Walter C. Kelly (October 29, 1873 – January 6, 1939) was a vaudeville comedian and actor. 

He was born in Mineville, New York. He was the elder brother of Jack Kelly (Olympic Gold Medalist and father of actress Grace Kelly) and Pulitzer Prize-winning playwright George Kelly. Kelly toured for years as The Virginian Judge, and was sometimes credited as Walter "Judge" Kelly.

Although Kelly did a number of different Southern dialects playing the various characters in his "Virginian Judge" sketches, an Irish flavor sometimes sneaked through. In one such sketch where three men appear before the Judge for "disturbin' the peace and quarrelin' on the highway", the word "highway" came through as very Irish. Most of his sketches, however, were racist humor at the expense of African-Americans, which reflected his personal feelings. For instance, in 1908 Bert Williams and George Walker, then starring in the successful Broadway production Bandanna Land, were asked to appear at a charity benefit by George M. Cohan. Kelly protested and encouraged the other acts to withdraw from the show rather than appear alongside black performers; only two of the acts joined Kelly's boycott.  Kelly released five recordings of his act on Victor Records and also appeared in several Broadway productions himself.
——————————
[WRITTEN EXERCISE A]:
Answer from the Kelly biography:
(i) In what town was Walter C. Kelly born?
(ii) On which record label did Kelly release recordings of his act, and how many?
(iii) What Broadway production were Bert Williams and George Walker starring in in 1908?
The Kelly biography and the listing that follows it are unrelated to each other.
——————————
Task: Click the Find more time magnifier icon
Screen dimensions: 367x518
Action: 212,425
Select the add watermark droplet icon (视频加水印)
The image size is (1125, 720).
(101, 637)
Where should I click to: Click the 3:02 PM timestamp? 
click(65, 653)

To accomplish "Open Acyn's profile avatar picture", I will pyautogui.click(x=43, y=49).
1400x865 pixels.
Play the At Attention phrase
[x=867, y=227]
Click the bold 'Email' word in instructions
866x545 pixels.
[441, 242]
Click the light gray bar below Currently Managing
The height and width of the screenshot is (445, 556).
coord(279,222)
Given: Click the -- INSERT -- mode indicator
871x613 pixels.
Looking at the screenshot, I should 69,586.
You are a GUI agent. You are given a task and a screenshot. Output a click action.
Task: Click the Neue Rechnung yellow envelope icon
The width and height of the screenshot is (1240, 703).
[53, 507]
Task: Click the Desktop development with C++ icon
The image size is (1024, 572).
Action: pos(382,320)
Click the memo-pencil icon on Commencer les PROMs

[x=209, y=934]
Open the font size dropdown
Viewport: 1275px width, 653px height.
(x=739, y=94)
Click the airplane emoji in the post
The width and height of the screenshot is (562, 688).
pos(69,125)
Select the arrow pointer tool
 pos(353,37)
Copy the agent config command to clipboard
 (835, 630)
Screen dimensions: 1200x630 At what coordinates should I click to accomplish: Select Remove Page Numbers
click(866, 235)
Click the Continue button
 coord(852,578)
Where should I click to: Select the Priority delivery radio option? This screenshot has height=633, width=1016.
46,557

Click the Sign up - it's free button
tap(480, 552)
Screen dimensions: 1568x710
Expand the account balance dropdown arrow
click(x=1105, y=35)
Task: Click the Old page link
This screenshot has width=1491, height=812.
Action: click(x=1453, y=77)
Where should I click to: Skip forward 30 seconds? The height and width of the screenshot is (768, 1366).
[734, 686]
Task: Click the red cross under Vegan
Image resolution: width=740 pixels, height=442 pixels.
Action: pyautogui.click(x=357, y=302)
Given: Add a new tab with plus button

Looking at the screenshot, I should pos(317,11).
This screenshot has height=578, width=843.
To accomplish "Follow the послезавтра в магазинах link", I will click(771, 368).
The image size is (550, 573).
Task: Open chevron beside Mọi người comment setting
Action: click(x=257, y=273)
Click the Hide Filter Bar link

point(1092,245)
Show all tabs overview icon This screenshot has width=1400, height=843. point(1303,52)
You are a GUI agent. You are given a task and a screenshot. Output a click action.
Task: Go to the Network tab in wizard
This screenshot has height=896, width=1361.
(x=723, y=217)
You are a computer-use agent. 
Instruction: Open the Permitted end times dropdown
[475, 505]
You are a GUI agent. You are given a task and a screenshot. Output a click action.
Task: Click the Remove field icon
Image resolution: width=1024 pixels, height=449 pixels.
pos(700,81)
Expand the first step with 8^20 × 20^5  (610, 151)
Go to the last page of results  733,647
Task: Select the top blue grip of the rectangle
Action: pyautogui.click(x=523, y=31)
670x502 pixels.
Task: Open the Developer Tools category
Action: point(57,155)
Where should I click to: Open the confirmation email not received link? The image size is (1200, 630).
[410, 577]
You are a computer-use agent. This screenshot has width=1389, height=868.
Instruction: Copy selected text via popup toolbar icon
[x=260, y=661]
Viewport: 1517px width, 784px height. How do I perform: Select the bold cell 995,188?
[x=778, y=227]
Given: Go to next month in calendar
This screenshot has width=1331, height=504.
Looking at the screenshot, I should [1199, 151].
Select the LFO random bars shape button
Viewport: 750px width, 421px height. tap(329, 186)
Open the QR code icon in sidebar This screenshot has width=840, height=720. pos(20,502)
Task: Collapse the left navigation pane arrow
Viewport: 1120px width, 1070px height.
——————————
[WRITTEN EXERCISE B]: Arrange the lines of the listing as a JSON list of strings, one string per line, skipping blank lines, starting with the line with "Select the add watermark droplet icon (视频加水印)" and going on through the line with "pos(353,37)".

[EXERCISE RESULT A]:
(i) Mineville, New York
(ii) Victor Records; five recordings
(iii) Bandanna Land

[EXERCISE RESULT B]:
[
  "Select the add watermark droplet icon (视频加水印)",
  "The image size is (1125, 720).",
  "(101, 637)",
  "Where should I click to: Click the 3:02 PM timestamp? ",
  "click(65, 653)",
  "To accomplish \"Open Acyn's profile avatar picture\", I will pyautogui.click(x=43, y=49).",
  "1400x865 pixels.",
  "Play the At Attention phrase",
  "[x=867, y=227]",
  "Click the bold 'Email' word in instructions",
  "866x545 pixels.",
  "[441, 242]",
  "Click the light gray bar below Currently Managing",
  "The height and width of the screenshot is (445, 556).",
  "coord(279,222)",
  "Given: Click the -- INSERT -- mode indicator",
  "871x613 pixels.",
  "Looking at the screenshot, I should 69,586.",
  "You are a GUI agent. You are given a task and a screenshot. Output a click action.",
  "Task: Click the Neue Rechnung yellow envelope icon",
  "The width and height of the screenshot is (1240, 703).",
  "[53, 507]",
  "Task: Click the Desktop development with C++ icon",
  "The image size is (1024, 572).",
  "Action: pos(382,320)",
  "Click the memo-pencil icon on Commencer les PROMs",
  "[x=209, y=934]",
  "Open the font size dropdown",
  "Viewport: 1275px width, 653px height.",
  "(x=739, y=94)",
  "Click the airplane emoji in the post",
  "The width and height of the screenshot is (562, 688).",
  "pos(69,125)",
  "Select the arrow pointer tool",
  " pos(353,37)"
]